State v. Taylor

702 So. 2d 50 | La. Ct. App. | 1997

| iGASKINS, Judge.

The defendant, Michael Taylor, appeals as excessive his sentence of five years at hard labor following his guilty plea to one count of public intimidation of a police officer. We affirm the conviction and sentence.

FACTS

On May 16, 1996, the defendant broke through the front door of a Minden residence, unlawfully entered the home, struck one of the female occupants several times with his fist and with a bottle, in the presence of witnesses. The victim sustained a bloody nose and cuts on her arms and legs. The defendant also damaged the victim’s furniture during the course of the attack. A short time later, a police officer saw defendant inside a grocery store and attempted to place him under arrest, in the presence of witnesses. The defendant struck the police officer in the face and fled. A few minutes later, four police officers found defendant. While they were placing him under arrest, he repeatedly said he would kill one of the officers.

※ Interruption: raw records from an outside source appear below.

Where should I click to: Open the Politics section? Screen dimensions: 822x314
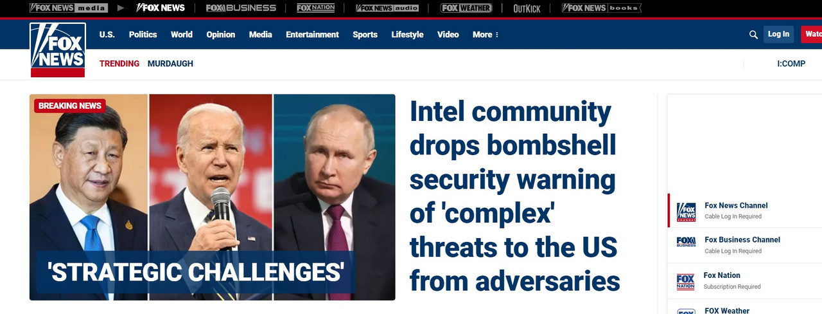[x=143, y=35]
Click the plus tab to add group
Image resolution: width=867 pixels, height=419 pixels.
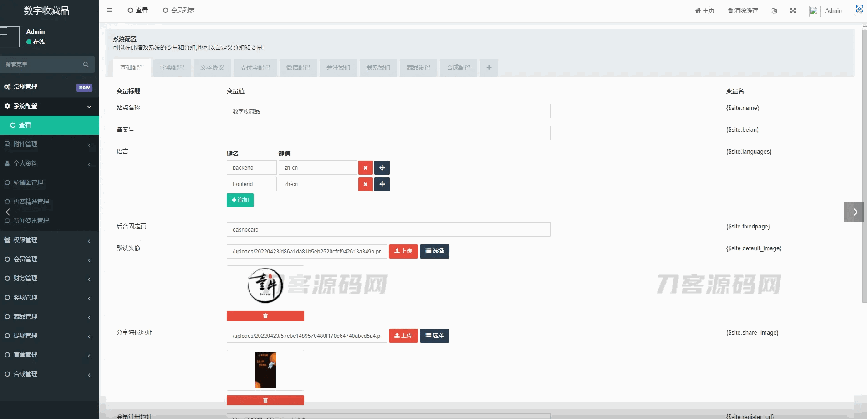pos(489,68)
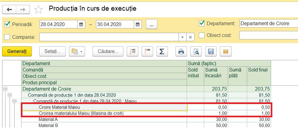The width and height of the screenshot is (298, 133).
Task: Click the Sigma sum totals icon
Action: point(162,52)
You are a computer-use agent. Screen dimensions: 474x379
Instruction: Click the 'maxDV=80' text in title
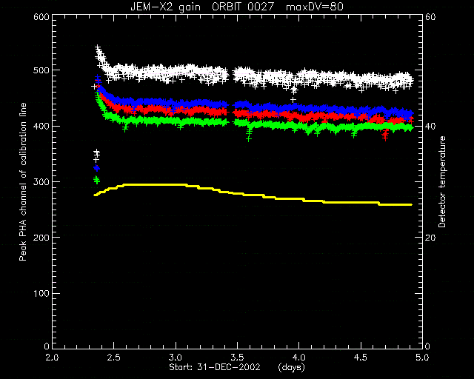(x=314, y=7)
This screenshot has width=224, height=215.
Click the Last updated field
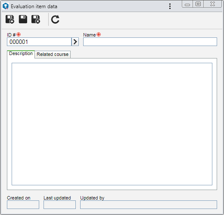pos(59,205)
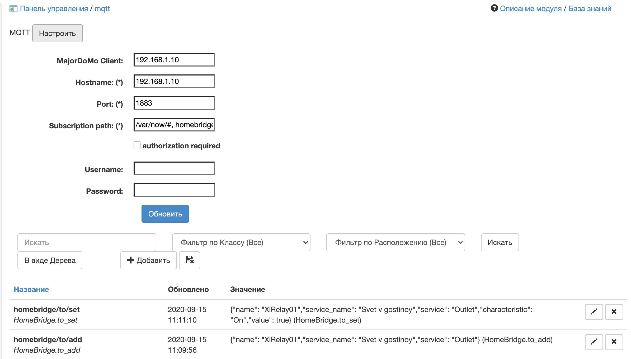The image size is (631, 359).
Task: Open the База знаний link
Action: (x=590, y=9)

The defendant was originally charged with simple battery, unauthorized entry of an inhabited dwelling, battery of a police officer, resisting arrest, criminal damage to property and two counts of public intimidation of a police officer. The prosecution agreed to accept defendant’s guilty plea to one count of public intimidation of a police officer and to dismiss all remaining charges. The district *52court imposed the maximum sentence of five years at hard labor. The defendant timely filed a motion to reconsider the sentence, arguing excessiveness. The trial court denied the motion. The defendant now appeals.

DISCUSSION

The test imposed in determining the excessiveness of a sentence is two-pronged. First, the record must show that the trial court took cognizance of the criteria set forth in La.C.Cr.P. art. 894.1(A) & (B). State v. Smith, 433 So.2d 688 (La.1983); State v. McCray, 28,531 (La.App.2d Cir. 8/21/96), 679 So.2d 543. The trial judge is not required to list every aggravating and mitigating circumstance, but need only state for the record the considerations taken into account and the factual basis for the sentence imposed. La.C.Cr.P. art. 894.1(C); State v. Smith, supra; State v. McCray, supra. Thus, an appellate court shall not set aside a sentence for excessiveness if the record supports the sentence imposed. La.C.Cr.P. art. 881.4(D); State v. McCray, supra. The defendant in the present ease has not suggested that the trial court’s articulation of reasons for sentence were deficient. However, as will be demonstrated below, the reasons for sentencing pronounced by the trial court were adequate to satisfy this element of the inquiry.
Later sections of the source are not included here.